Britain has relaxed a nationwide ban on moving livestock after authorities isolated the foot-and-mouth virus to a region near a government laboratory and private company that developed vaccines for the disease.
The EU maintained a ban on British meat and dairy exports, saying it would review the decision in two weeks. Britain retained a self-imposed export ban on such products.
Farmers outside a surveillance zone set up around the farms where the outbreaks occurred would be able to send their animals to slaughterhouses as of midnight on Wednesday, chief veterinarian Debby Reynolds said.
The surveillance zone comprises a 10km radius around the affected farms.
Health and safety experts were trying to determine whether the outbreak of foot-and-mouth disease had originated from a high-security government laboratory or from a private pharmaceutical company on the same site -- and whether its spread was accidental or deliberate.
Despite easing the transport ban, authorities ordered the slaughter of livestock on a third farm suspected of having the disease. The farm was next to another where cases of foot-and-mouth were confirmed on Tuesday.

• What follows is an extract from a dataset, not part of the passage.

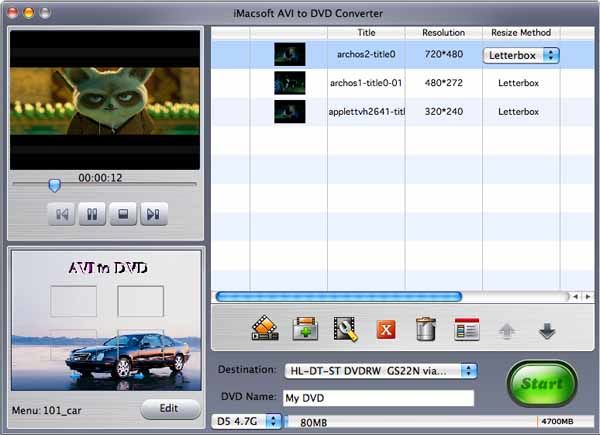
Task: Select the archos1-title0-01 video row
Action: (366, 83)
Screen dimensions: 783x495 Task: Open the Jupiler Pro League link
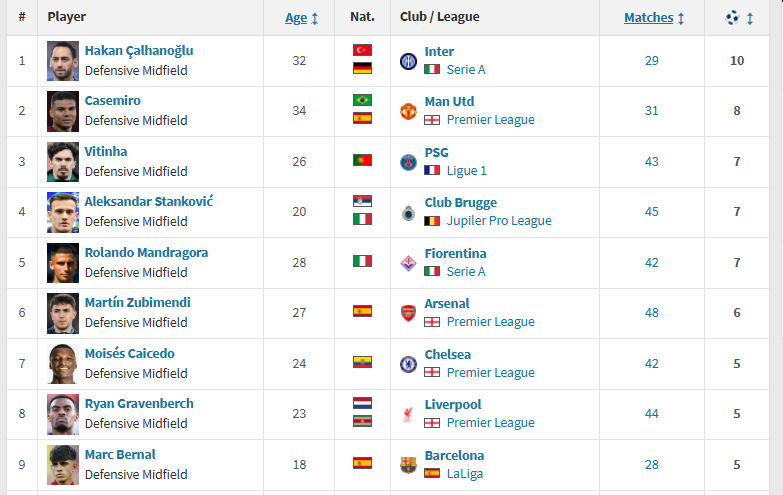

Reynolds said the order was a precaution and tests were under way to determine whether any more animals had been infected. She said the strain found on the second infected farm was identical to that found at the first outbreak -- and that used in the labs.
She said there was a "low, but not negligible" risk of the disease spreading outside the surveillance zone set up around the lab and the affected farms.
The country's health and safety agency said in a report late on Tuesday that there was a "strong probability" the outbreak originated at the Pirbright lab site southwest of London and was spread by human movement.
But the drug company being investigated as a possible source of the outbreak insisted there had been no breach of its biosecurity procedures.
The virus was first discovered last week on a farm 6.5km from the Pirbright lab complex.
The government's Health and Safety Executive said there were various potential routes for "accidental or deliberate transfer of material from the site."
Foot-and-mouth can be carried by wind and on the vehicles and clothes of people who come into contact with infected animals.
China and Mexico on Wednesday joined other countries -- including the US -- in banning imports of British livestock and their products.
Britain has voluntarily suspended exports of livestock, meat and milk products in response to the outbreak.
The outbreak fed fears of a repeat of scenes in 2001, when 7 million animals were killed and incinerated on pyres.
Britain's agriculture and rural tourism industries were devastated.
Foot-and-mouth disease affects cloven-hoofed animals, including cows, sheep, pigs and goats, but does not typically affect humans.